Stored data
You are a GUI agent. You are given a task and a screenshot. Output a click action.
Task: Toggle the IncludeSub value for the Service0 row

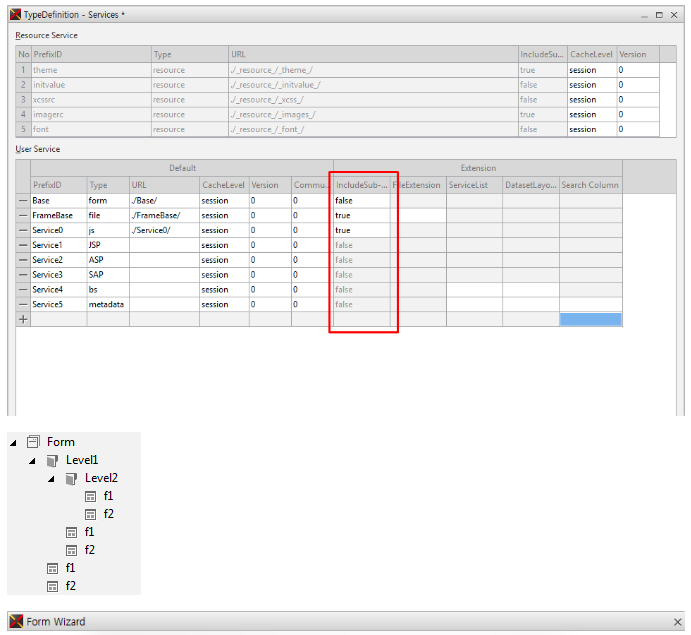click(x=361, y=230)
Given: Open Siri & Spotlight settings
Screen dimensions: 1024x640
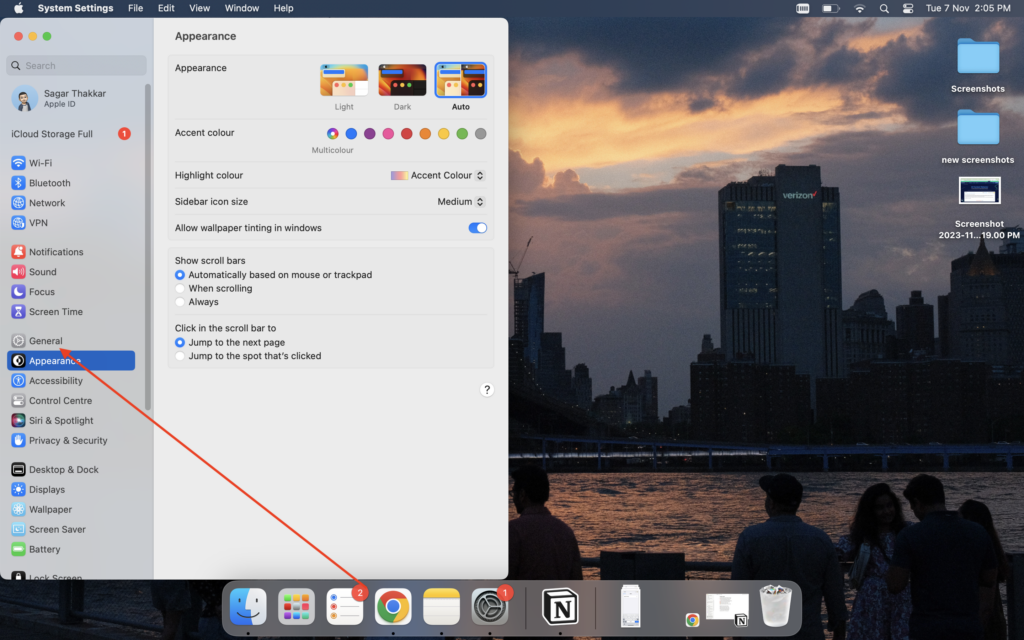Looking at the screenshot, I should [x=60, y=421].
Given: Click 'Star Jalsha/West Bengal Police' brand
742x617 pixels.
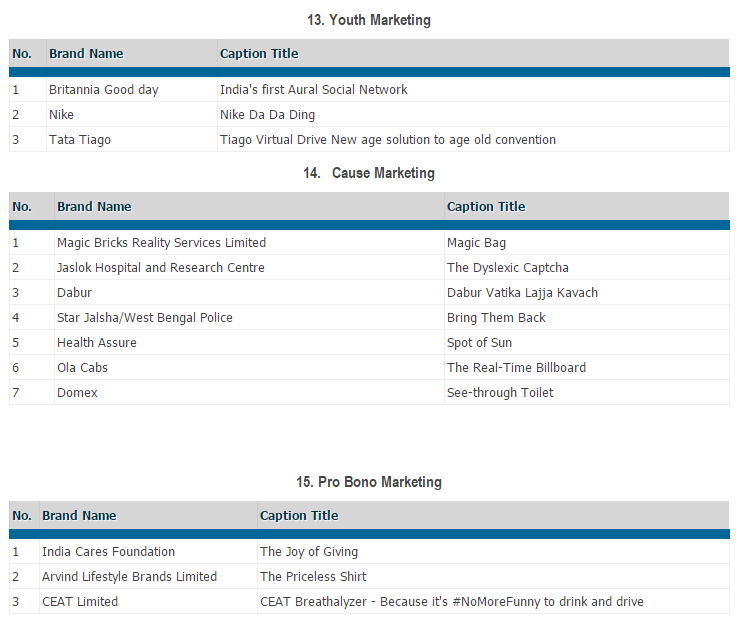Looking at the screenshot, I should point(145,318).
==
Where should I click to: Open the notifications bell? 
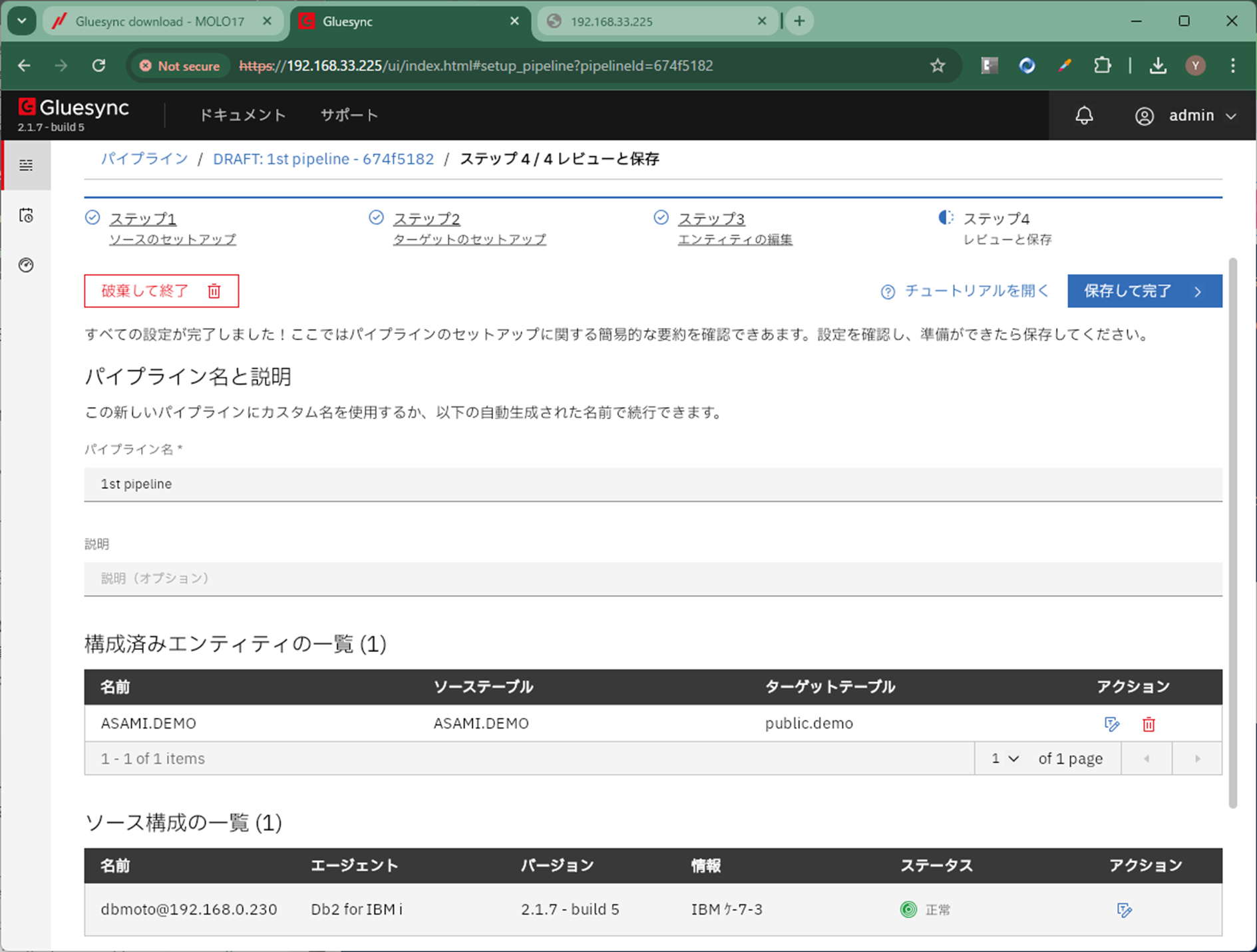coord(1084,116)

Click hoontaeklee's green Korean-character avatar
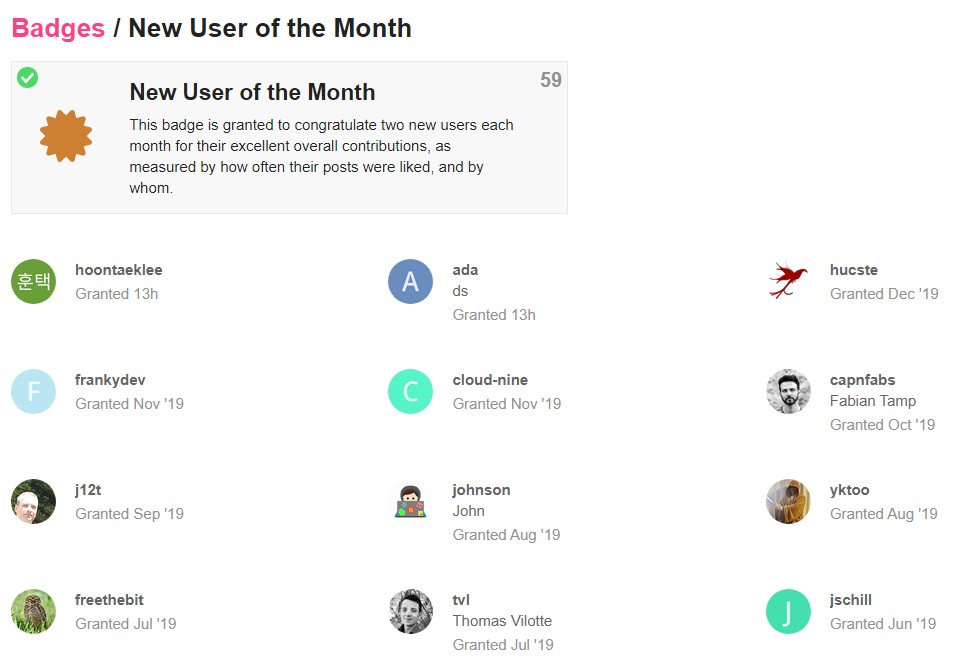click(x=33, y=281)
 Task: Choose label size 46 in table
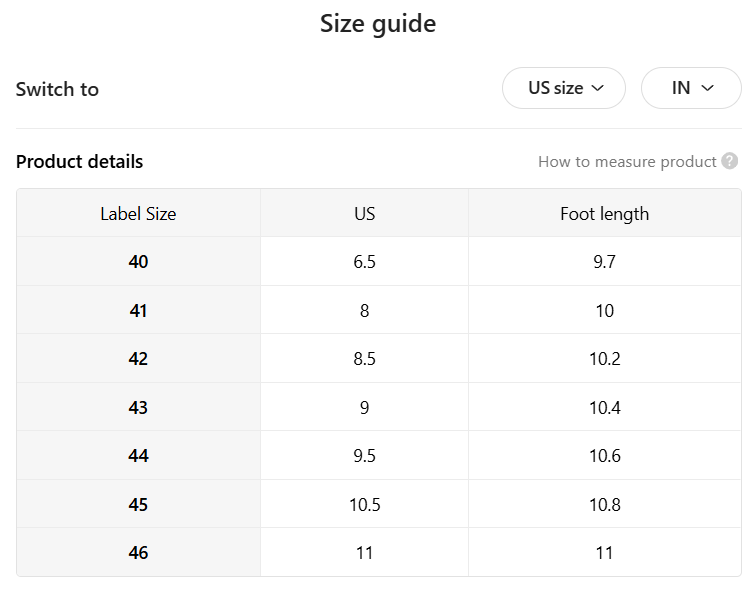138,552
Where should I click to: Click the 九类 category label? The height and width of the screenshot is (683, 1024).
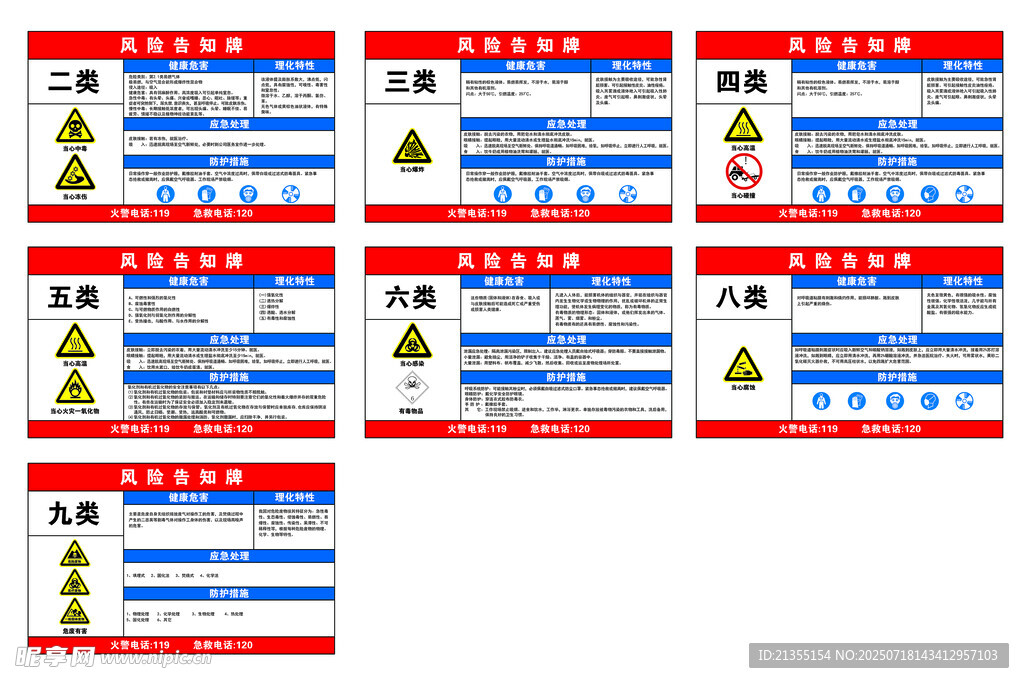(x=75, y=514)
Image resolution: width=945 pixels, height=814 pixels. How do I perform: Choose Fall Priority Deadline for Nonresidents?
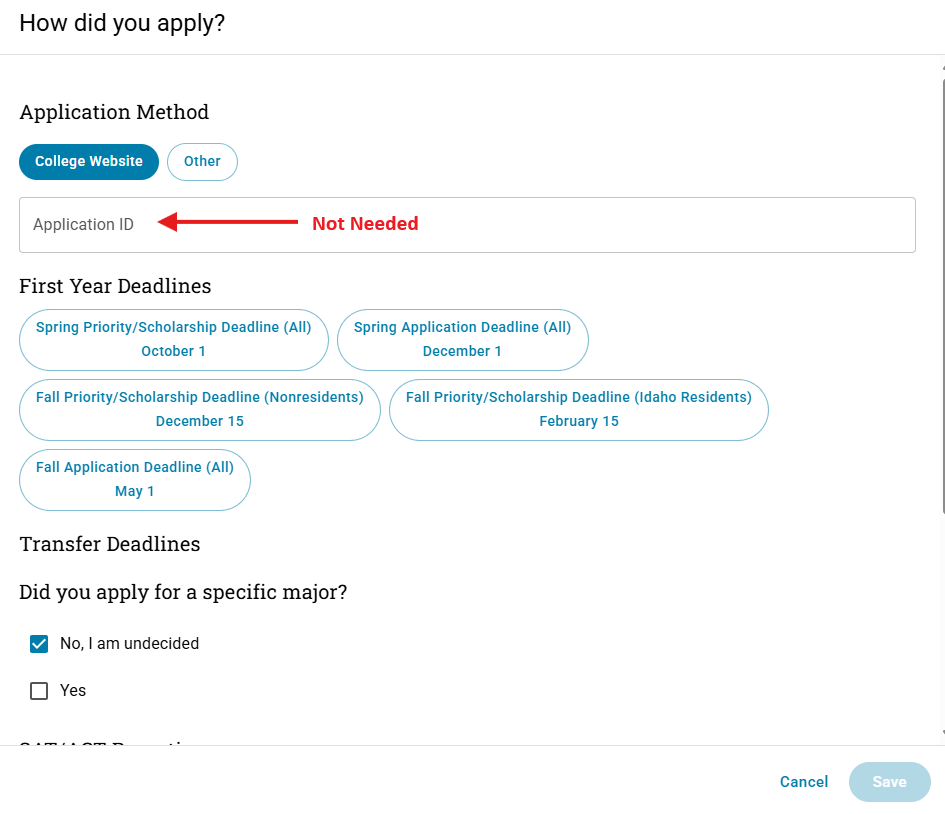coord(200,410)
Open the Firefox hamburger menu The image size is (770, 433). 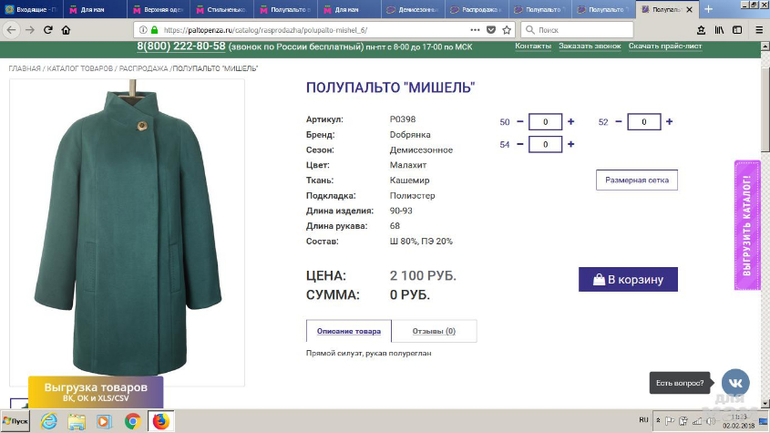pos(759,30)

Activity: Taking the entries above, extract every line from the one bearing "You are a GUI" through the one bearing "Given: Click 'Star", exactly, with no pictures.

Response area:
You are a GUI agent. You are given a task and a screenshot. Output a click action.
Task: Toggle the IncludeSub value for the Service0 row

click(x=361, y=230)
Given: Open Siri & Spotlight settings
Screen dimensions: 1024x640
Looking at the screenshot, I should [x=60, y=421].
Given: Click 'Star Jalsha/West Bengal Police' brand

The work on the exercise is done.